A month before he was slated to begin teaching a course as a visiting professor at Princeton earlier this year, French journalist Philippe Lançon was seriously injured during a terrorist attack at the Charlie Hebdo headquarters in Paris.

The satirical magazine had previously published cartoons on the prophet Mohammed, inciting Muslim extremists to murder 12 of Lançon’s colleagues while he lay on the floor, fully conscious.

Lançon, speaking at a packed public discussion with Latin American studies professor and Nobel Prize winner Mario Vargas Llosa last month, said that the right to freedom of speech is a pillar of democratic society that is essential in the battle against terrorism.

The talk, delivered less than a week after the Nov. 13 attacks at a Paris café, theater, and stadium that left 130 people dead. Those attacks also revolved around freedom, Lançon said, as the Islamic State militant group aimed to prevent French citizens from enjoying rights to leisure and entertainment.

“I think there is an absolute existential link between the two moments,” Lançon said.

In response to the argument that cartoonists should not ridicule prophets, Llosa said that we cannot be tempted to fight against terrorism through censorship.

“Irreverence is one of the great conquests of civilization,” Llosa said. “I think it’s practically impossible to write without offending somebody.”

After the Charlie Hebdo attack, the magazine’s readership grew from 30,000 to 200,000 people, Lançon said, a form of peaceful resistance that also prevailed after the most recent attacks.
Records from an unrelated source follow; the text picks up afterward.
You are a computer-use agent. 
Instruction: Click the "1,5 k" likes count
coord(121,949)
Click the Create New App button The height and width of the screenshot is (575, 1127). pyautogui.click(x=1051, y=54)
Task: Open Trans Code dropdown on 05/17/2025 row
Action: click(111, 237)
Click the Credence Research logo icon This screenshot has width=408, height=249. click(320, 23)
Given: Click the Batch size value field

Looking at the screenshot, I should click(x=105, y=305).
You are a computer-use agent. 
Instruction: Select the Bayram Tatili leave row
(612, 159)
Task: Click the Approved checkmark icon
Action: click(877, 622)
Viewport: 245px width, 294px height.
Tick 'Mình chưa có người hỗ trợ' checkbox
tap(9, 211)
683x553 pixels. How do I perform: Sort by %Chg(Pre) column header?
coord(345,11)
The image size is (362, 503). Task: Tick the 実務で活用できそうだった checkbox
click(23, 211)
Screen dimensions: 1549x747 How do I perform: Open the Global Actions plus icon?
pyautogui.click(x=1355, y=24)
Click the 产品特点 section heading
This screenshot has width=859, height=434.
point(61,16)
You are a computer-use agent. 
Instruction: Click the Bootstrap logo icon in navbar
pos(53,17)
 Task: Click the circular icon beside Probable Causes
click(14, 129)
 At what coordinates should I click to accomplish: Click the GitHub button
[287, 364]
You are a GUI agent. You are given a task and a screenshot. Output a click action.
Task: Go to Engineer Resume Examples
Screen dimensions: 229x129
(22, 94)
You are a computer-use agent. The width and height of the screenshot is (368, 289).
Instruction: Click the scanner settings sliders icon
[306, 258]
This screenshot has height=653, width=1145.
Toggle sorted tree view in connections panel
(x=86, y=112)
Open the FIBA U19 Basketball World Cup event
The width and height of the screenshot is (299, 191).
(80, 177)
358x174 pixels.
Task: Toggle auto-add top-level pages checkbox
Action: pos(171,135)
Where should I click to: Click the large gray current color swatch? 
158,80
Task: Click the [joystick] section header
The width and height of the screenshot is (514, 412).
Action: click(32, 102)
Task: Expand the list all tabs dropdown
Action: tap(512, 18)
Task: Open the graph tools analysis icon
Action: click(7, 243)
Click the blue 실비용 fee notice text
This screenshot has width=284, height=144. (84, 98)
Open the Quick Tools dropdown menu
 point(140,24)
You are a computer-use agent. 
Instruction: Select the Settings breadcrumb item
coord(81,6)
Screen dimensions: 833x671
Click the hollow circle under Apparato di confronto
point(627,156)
Despite government advisories to stay at home, French citizens flocked to cafés and other public spaces to defend their personal rights.

However, Lançon noted that the magazine’s popularity has also led international communities to misinterpret its content and to falsely attribute political messages to the French government.

“Now we are the state, we are France,” Lançon said. “This type of humor is very difficult to export.”

Although the rise of the Islamic State is a global phenomenon, France did not adequately address mounting tension between the government and the Muslim community since the French-Algerian war in the 1960s, Lançon said in a panel discussion with Princeton professors Nov. 20.

“The way we failed created these monsters,” Lançon said, referring to the minority of French Muslims responsible for the terrorist attacks. The French value of laïcité, or secularism in public affairs, also increased tensions between France and the Muslim community by forbidding religious traditions such as wearing veils in public, Lançon said.

It is important to remember that most of the victims of the Islamic State are Muslims, Lançon added, and that a global effort is needed to prevent future attacks.

Lançon is a journalist for the French newspaper Libération and will be teaching a course on literature in the program of Latin American studies at Princeton next semester.